Il Venezuela ha sospeso le consegne di petrolio
Il Venezuela, storicamente il maggior fornitore di Cuba, ha interrotto le consegne sotto la pressione statunitense, contribuendo a diffuse carenze di carburante, a un'impennata dei costi di alimenti e trasporti e a blackout di ore, anche nella capitale L'Avana.
Il governo cubano ha condannato le misure statunitensi, con funzionari che hanno definito le minacce di tariffe e le sanzioni un tentativo di «soffocare» l'economia dell'isola e di minare la sua sovranità.
Manifestazioni e denunce ufficiali hanno messo in evidenza il profondo disagio pubblico per eventuali ulteriori tagli alle linee di approvvigionamento energetico.

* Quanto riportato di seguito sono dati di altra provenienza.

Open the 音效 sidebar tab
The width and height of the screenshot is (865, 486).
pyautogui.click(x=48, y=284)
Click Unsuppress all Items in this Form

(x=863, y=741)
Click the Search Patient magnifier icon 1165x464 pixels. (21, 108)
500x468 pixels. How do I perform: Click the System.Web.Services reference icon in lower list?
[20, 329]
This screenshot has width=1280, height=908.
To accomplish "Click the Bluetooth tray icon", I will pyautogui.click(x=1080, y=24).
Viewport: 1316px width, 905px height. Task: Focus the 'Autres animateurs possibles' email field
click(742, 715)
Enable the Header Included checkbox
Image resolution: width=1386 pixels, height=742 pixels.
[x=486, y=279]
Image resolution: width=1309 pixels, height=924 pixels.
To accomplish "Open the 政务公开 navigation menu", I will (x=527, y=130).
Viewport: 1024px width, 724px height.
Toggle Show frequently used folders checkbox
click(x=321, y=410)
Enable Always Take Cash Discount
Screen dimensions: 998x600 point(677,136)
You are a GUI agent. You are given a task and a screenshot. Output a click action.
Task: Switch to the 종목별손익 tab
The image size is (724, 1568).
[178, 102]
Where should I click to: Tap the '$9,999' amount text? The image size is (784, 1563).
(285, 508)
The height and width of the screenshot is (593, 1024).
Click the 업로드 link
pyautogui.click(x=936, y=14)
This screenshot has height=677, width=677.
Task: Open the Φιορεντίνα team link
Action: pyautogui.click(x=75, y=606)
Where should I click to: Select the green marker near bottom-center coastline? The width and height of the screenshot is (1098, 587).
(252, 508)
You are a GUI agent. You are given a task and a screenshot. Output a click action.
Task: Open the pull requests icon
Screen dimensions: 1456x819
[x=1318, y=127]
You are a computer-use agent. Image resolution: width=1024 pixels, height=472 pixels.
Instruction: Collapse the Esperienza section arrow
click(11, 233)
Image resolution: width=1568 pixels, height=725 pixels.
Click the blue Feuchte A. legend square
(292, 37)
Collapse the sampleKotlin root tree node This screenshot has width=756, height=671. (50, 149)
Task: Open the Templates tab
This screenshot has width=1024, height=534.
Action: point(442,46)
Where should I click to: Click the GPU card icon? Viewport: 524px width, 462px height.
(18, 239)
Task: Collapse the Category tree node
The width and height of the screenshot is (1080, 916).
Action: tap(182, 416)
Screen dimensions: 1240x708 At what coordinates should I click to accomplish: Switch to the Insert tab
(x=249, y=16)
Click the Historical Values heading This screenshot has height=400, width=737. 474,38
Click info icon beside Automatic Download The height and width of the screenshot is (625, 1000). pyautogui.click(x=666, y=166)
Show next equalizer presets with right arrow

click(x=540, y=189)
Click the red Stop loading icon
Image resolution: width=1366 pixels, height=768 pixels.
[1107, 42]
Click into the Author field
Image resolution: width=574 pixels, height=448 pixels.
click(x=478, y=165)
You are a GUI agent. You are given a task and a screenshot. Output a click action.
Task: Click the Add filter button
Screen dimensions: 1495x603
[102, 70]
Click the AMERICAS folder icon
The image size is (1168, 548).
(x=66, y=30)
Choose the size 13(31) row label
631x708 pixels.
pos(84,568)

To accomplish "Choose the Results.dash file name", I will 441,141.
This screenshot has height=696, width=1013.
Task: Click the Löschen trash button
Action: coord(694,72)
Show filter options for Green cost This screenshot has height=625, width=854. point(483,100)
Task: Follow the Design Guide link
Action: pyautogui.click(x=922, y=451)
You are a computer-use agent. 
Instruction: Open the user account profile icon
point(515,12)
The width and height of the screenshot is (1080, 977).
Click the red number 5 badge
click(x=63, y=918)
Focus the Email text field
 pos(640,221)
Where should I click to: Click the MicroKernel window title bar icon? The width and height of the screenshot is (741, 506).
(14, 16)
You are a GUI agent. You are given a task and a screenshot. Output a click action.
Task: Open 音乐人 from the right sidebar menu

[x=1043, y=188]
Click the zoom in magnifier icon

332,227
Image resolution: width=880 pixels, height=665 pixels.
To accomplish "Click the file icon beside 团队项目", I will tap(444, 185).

Nessun passo indietro nonostante la pressione statunitense
L'impegno rinnovato di Mosca sottolinea il valore strategico che la Russia attribuisce ai suoi legami con L'Avana, anche mentre aumentano le tensioni diplomatiche con Washington.
Per anni Russia e Cuba hanno mantenuto accordi di cooperazione energetica, con Mosca che in passato ha accettato di fornire volumi significativi di petrolio e prodotti petroliferi all'isola nell'ambito di intese bilaterali.
Sebbene le consegne in corso da parte della Russia possano offrire un sollievo temporaneo, gli analisti affermano che la sicurezza energetica più ampia di Cuba resta vulnerabile, mentre la pressione geopolitica cresce e i fornitori tradizionali riducono le spedizioni.